While the guidelines are not legally binding, the fact that there currently are none for a court to refer to may mean that the FTC is not yet ready to come out swinging with a challenge to the Microsoft-Activision deal. «You want that thing in your hand when you go in to challenge this deal, you really don’t want to go in without it,» Singer said of the FTC.

But it’s unlikely that those revised guidelines, the public comment period for which began last month, will be ready in time for a potential case against the Microsoft deal. Even if the new guidelines were released during litigation, «you know what Microsoft’s going to say, they’re going to say, ‘they wrote these guidelines with us in mind,'» Crane said. (The FTC could wait to take action, as it has shown that it’s willing to revisit mergers even years after the fact with its lawsuit seeking to break up Facebook, but Khan has indicated a desire to challenge potentially anticompetitive deals before they go through.)

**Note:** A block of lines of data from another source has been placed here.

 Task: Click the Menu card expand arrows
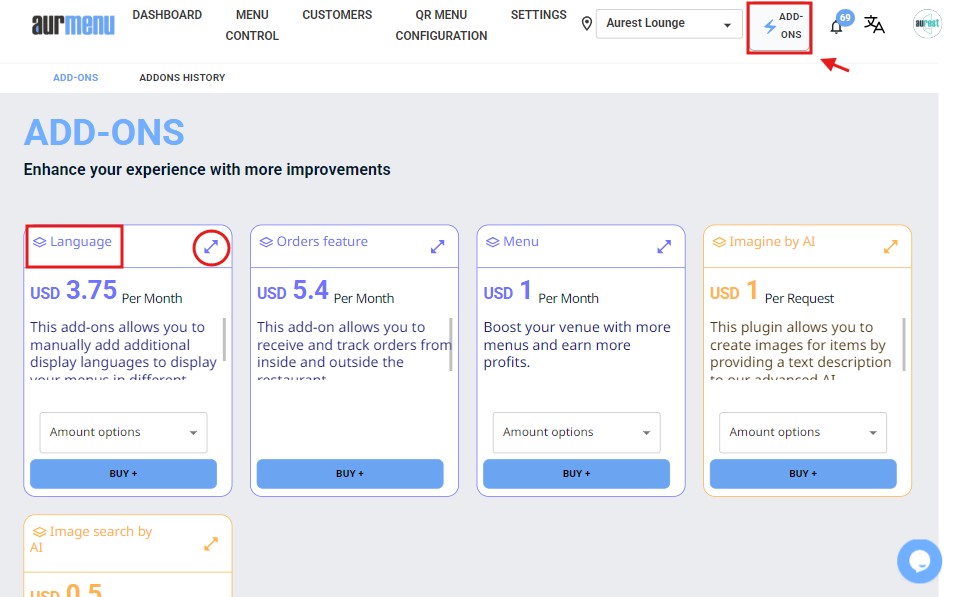coord(664,246)
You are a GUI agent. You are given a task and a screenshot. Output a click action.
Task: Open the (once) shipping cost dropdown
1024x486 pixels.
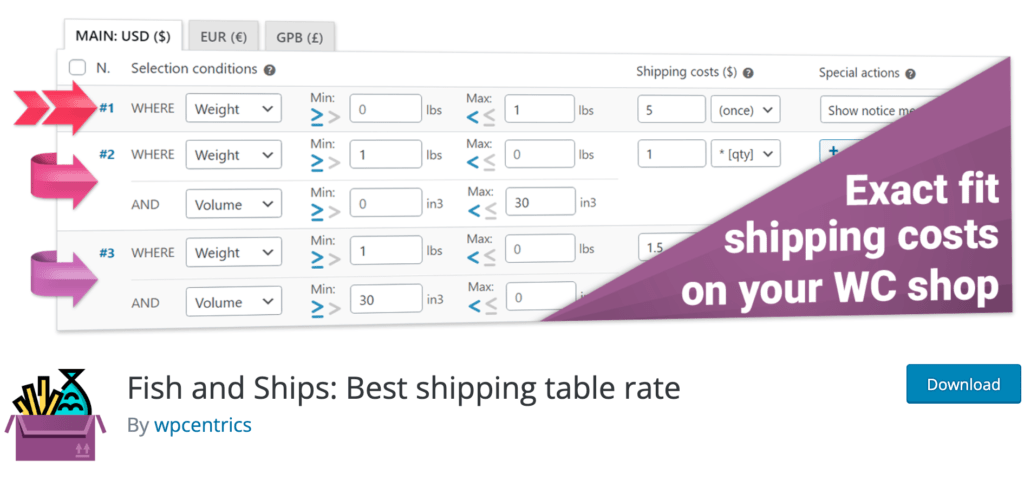pyautogui.click(x=745, y=110)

In the end, the acquisition could end up closing with a consent decree, a settlement where the acquiring company agrees to make some concessions to complete the deal, as many other vertical mergers have in recent decades. Microsoft has already hinted at its willingness to negotiate and play nice with competitors to help ensure the deal goes through. Shortly after the deal was announced, Microsoft’s head of Xbox, Phil Spencer, tweeted that he had spoken with leaders at Sony.

«I confirmed our intent to honor all existing agreements upon acquisition of Activision Blizzard and our desire to keep Call of Duty on PlayStation,» Spencer said. «Sony is an important part of our industry, and we value our relationship.»

And last week, the company made a more detailed appeal to regulators to bless the deal. It promised to ensure that the popular franchises it acquires from Activision Blizzard will remain available on PlayStation under Activision’s existing deal with Sony. The company also said it has offered to extend the deal on a «multiyear basis.» Activision’s existing deal with Sony runs until 2024.

«I would be very surprised if Microsoft wasn’t willing to make a number of concessions to get this deal done. The question is whether that would be acceptable,» Crane said. «[The FTC] want to be seen as active and doing things and really changing the status quo in antitrust.»